• THINGS TO DO:
1/ Summarize the essay about dreams in two sentences.
2/ From the essay about dreams, extract the text from "Because maybe, just" to "clouds, so be it." word for word.

• PASSAGE PROVIDED:
━━━━━━

Dream Territories 

By Vivianne

There’s a place I go when I close my eyes that has no laws of physics. Where I can breathe underwater and walk on ceilings. Where the dead are alive and the conversations I never had happen with crystal clarity. That place is more real than this room, even tho it disappears as soon as I wake up. 

I’ve been told my whole life to keep my feet on the ground. That dreams are just electrical discharges, random, meaningless, worthless. What matters is the tangible: bills, schedules, responsibilities. But no one explained to me why, if dreams are so insignificant, I remember them more clearly than most of my waking days. 

In my dreams, I have conversations with versions of myself that I never became. The one who chose a different career. The one who stayed in that country. The one who was brave when I was cowardly. They exist in the liminal space between what was and what could have been, and they are as real as any self that has ever walked consciously through the world. 

There is architecture in my dreams that defies all logic: houses that are both my childhood and my future, rooms that expand infinitely yet where I can reach every wall at once. Stairs that go up and down to the same place. Doors that lead to oceans. And all of this makes sense while I’m there. Dream logic is its own truth. 

The surreal is not an escape from reality. It’s access to layers of reality that the waking brain can’t process. It’s where the subconscious speaks without the filter of reason, where fears and

desires take physical form, where you can float not because gravity has disappeared but because you’ve finally let go of the fear that kept you anchored. 

I’ve learned more about myself in dreamscapes than in years of therapy. In dreams, I can’t lie to myself. I can’t pretend I’m not afraid when I’m being chased by something shapeless. I can’t deny the longing when I find myself searching for someone in endless labyrinths. 

They say “it’s just a dream” as if that makes it any less. But my dreams are where I’m most honest. Where I allow impossibilities that my conscious mind censors. Where the woman I could be if I weren’t so afraid finally exists, even if only for the duration of the dream. 

The world tells me to be practical, realistic, to finally plant my feet. But my feet are tired of solid ground. I want to walk on clouds. I want to breathe in spaces where normal laws don’t apply. 

I want to inhabit the territory where the impossible feels attainable. 

Because maybe, just maybe, if I can do it in my dreams, I’ll eventually find the courage to do it while awake. 

The dreamscape is not an escape. It’s a rehearsal. 

It’s where I practice being free before risking it in a world that doesn’t forgive fantasy. And if that makes me a dreamer, impractical, with my head in the clouds, so be it.

I prefer to live in two worlds than in none.

━━━━━━

• INFORMATION SUPPLIED:
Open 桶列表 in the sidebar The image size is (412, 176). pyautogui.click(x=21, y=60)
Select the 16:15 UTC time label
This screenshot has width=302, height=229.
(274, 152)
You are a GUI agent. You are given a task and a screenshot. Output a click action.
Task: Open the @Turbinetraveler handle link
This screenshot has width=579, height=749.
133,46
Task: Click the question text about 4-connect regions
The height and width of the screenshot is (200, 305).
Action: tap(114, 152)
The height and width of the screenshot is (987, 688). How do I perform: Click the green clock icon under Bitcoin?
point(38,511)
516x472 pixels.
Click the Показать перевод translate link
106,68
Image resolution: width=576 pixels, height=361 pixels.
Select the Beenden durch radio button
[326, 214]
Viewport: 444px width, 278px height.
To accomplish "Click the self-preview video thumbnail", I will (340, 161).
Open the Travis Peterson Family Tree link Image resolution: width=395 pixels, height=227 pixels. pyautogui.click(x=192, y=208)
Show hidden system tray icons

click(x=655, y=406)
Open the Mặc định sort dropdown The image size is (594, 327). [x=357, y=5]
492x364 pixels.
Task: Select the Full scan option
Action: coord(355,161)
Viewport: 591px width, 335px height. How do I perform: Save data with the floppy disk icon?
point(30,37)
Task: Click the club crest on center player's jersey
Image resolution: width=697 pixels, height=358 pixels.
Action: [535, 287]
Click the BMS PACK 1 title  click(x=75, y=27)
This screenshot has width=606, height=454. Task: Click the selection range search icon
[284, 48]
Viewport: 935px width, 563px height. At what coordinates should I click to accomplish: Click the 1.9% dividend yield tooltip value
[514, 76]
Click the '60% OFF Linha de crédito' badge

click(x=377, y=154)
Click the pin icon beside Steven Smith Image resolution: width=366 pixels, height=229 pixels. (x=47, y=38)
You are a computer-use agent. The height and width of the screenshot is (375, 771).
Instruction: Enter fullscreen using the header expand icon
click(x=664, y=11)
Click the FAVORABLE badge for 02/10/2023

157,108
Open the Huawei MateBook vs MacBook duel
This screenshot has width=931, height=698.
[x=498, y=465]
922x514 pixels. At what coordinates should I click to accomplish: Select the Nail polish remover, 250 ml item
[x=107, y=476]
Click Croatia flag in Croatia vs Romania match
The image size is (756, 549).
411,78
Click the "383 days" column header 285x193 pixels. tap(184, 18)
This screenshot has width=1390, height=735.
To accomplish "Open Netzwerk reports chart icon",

━━━━━━

• TASK ANSWERS:
1/ The writer describes dreams as a place with no laws of physics that feels more real than waking life, despite a lifelong message that dreams are meaningless. In dreams the writer meets unlived versions of the self, is most honest, and practices being free as a rehearsal for finding the courage to do it while awake.

2/
Because maybe, just maybe, if I can do it in my dreams, I’ll eventually find the courage to do it while awake. 

The dreamscape is not an escape. It’s a rehearsal. 

It’s where I practice being free before risking it in a world that doesn’t forgive fantasy. And if that makes me a dreamer, impractical, with my head in the clouds, so be it.